-- Start of DATA EXTRACT --

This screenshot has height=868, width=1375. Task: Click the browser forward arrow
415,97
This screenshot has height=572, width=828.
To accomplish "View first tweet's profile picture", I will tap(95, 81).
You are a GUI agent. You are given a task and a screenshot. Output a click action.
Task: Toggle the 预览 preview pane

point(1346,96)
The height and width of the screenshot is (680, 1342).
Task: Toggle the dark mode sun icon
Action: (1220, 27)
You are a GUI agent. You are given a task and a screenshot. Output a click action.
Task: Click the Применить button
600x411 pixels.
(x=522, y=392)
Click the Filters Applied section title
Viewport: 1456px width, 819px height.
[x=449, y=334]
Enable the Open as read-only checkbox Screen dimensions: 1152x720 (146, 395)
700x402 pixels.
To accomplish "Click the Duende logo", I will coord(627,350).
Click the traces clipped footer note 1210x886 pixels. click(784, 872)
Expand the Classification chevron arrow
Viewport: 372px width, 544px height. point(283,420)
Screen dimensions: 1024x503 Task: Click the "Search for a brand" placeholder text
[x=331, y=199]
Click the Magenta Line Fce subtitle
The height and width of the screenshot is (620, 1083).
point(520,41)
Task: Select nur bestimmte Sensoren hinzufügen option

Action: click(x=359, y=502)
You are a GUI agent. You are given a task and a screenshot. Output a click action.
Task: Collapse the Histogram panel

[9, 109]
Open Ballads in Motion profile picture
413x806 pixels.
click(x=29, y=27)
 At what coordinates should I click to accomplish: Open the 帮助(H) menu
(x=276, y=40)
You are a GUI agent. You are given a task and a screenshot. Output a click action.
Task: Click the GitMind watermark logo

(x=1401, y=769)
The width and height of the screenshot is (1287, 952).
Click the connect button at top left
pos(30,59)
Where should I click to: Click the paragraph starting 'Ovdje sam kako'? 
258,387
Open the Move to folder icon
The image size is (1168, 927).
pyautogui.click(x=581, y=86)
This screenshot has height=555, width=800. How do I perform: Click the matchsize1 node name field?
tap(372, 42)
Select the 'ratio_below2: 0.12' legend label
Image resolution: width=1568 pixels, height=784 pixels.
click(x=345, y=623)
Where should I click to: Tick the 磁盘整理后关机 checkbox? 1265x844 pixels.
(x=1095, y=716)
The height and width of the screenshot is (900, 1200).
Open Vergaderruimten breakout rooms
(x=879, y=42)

-- End of DATA EXTRACT --

WHAT TO PRODUCE: Could you echo, word for word, the records from the line containing "The height and width of the screenshot is (900, 1200)." through the final line of the records?

SOLUTION:
The height and width of the screenshot is (900, 1200).
Open Vergaderruimten breakout rooms
(x=879, y=42)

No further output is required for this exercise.